Each entry that follows must be output without any deviation.

- _Working data_
━━━━━━━━━━━━━━━━━━━━

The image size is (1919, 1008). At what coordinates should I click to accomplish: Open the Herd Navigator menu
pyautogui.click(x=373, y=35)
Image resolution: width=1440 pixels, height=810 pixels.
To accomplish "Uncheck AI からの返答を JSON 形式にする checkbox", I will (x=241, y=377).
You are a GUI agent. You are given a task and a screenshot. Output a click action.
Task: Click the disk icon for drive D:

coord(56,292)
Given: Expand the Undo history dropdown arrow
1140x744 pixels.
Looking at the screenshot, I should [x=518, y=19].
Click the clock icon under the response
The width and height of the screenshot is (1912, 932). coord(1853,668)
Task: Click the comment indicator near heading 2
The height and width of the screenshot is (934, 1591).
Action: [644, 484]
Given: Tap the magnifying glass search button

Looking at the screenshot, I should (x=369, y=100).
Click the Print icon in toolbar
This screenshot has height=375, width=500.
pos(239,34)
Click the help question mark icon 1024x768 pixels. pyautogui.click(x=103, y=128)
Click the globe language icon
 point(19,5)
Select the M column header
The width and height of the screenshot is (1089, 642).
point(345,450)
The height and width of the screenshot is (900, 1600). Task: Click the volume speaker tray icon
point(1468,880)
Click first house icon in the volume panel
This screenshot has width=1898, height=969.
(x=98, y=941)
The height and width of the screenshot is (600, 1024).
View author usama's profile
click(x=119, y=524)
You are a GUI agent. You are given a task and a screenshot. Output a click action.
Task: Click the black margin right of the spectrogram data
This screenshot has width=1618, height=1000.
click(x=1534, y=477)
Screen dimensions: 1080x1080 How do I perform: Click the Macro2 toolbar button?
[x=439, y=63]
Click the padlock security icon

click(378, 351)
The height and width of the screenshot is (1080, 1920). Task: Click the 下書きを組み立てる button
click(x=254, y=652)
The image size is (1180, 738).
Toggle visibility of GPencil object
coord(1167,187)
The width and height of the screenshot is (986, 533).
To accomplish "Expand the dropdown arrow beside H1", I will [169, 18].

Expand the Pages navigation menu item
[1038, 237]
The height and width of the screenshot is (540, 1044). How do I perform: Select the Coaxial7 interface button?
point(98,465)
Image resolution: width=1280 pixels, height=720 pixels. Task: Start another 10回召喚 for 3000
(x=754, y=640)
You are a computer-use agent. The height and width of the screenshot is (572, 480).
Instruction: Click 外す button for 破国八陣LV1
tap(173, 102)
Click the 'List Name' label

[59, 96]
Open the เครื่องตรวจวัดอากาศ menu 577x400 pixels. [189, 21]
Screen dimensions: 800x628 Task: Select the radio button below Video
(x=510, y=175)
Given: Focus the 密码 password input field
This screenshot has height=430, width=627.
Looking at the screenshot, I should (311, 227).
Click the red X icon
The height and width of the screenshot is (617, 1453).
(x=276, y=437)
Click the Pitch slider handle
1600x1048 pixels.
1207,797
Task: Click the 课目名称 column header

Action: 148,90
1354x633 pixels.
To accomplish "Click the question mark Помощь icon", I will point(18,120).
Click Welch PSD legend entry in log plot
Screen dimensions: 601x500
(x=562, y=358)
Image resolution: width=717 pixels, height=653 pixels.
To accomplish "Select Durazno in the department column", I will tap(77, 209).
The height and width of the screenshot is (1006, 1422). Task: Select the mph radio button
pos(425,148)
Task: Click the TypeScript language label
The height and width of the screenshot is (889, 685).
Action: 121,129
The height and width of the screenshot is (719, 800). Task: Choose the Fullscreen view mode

━━━━━━━━━━━━━━━━━━━━

- _Response to the exercise_
The image size is (1919, 1008). At what coordinates should I click to accomplish: Open the Herd Navigator menu
pyautogui.click(x=373, y=35)
Image resolution: width=1440 pixels, height=810 pixels.
To accomplish "Uncheck AI からの返答を JSON 形式にする checkbox", I will (x=241, y=377).
You are a GUI agent. You are given a task and a screenshot. Output a click action.
Task: Click the disk icon for drive D:

coord(56,292)
Given: Expand the Undo history dropdown arrow
1140x744 pixels.
Looking at the screenshot, I should [x=518, y=19].
Click the clock icon under the response
The width and height of the screenshot is (1912, 932). coord(1853,668)
Task: Click the comment indicator near heading 2
The height and width of the screenshot is (934, 1591).
Action: [644, 484]
Given: Tap the magnifying glass search button

Looking at the screenshot, I should (x=369, y=100).
Click the Print icon in toolbar
This screenshot has height=375, width=500.
pos(239,34)
Click the help question mark icon 1024x768 pixels. pyautogui.click(x=103, y=128)
Click the globe language icon
 point(19,5)
Select the M column header
The width and height of the screenshot is (1089, 642).
point(345,450)
The height and width of the screenshot is (900, 1600). Task: Click the volume speaker tray icon
point(1468,880)
Click first house icon in the volume panel
This screenshot has width=1898, height=969.
(x=98, y=941)
The height and width of the screenshot is (600, 1024).
View author usama's profile
click(x=119, y=524)
You are a GUI agent. You are given a task and a screenshot. Output a click action.
Task: Click the black margin right of the spectrogram data
This screenshot has width=1618, height=1000.
click(x=1534, y=477)
Screen dimensions: 1080x1080 How do I perform: Click the Macro2 toolbar button?
[x=439, y=63]
Click the padlock security icon

click(378, 351)
The height and width of the screenshot is (1080, 1920). Task: Click the 下書きを組み立てる button
click(x=254, y=652)
The image size is (1180, 738).
Toggle visibility of GPencil object
coord(1167,187)
The width and height of the screenshot is (986, 533).
To accomplish "Expand the dropdown arrow beside H1", I will [169, 18].

Expand the Pages navigation menu item
[1038, 237]
The height and width of the screenshot is (540, 1044). How do I perform: Select the Coaxial7 interface button?
point(98,465)
Image resolution: width=1280 pixels, height=720 pixels. Task: Start another 10回召喚 for 3000
(x=754, y=640)
You are a computer-use agent. The height and width of the screenshot is (572, 480).
Instruction: Click 外す button for 破国八陣LV1
tap(173, 102)
Click the 'List Name' label

[59, 96]
Open the เครื่องตรวจวัดอากาศ menu 577x400 pixels. [189, 21]
Screen dimensions: 800x628 Task: Select the radio button below Video
(x=510, y=175)
Given: Focus the 密码 password input field
This screenshot has height=430, width=627.
Looking at the screenshot, I should (311, 227).
Click the red X icon
The height and width of the screenshot is (617, 1453).
(x=276, y=437)
Click the Pitch slider handle
1600x1048 pixels.
1207,797
Task: Click the 课目名称 column header

Action: 148,90
1354x633 pixels.
To accomplish "Click the question mark Помощь icon", I will point(18,120).
Click Welch PSD legend entry in log plot
Screen dimensions: 601x500
(x=562, y=358)
Image resolution: width=717 pixels, height=653 pixels.
To accomplish "Select Durazno in the department column", I will tap(77, 209).
The height and width of the screenshot is (1006, 1422). Task: Select the mph radio button
pos(425,148)
Task: Click the TypeScript language label
The height and width of the screenshot is (889, 685).
Action: 121,129
The height and width of the screenshot is (719, 800). Task: Choose the Fullscreen view mode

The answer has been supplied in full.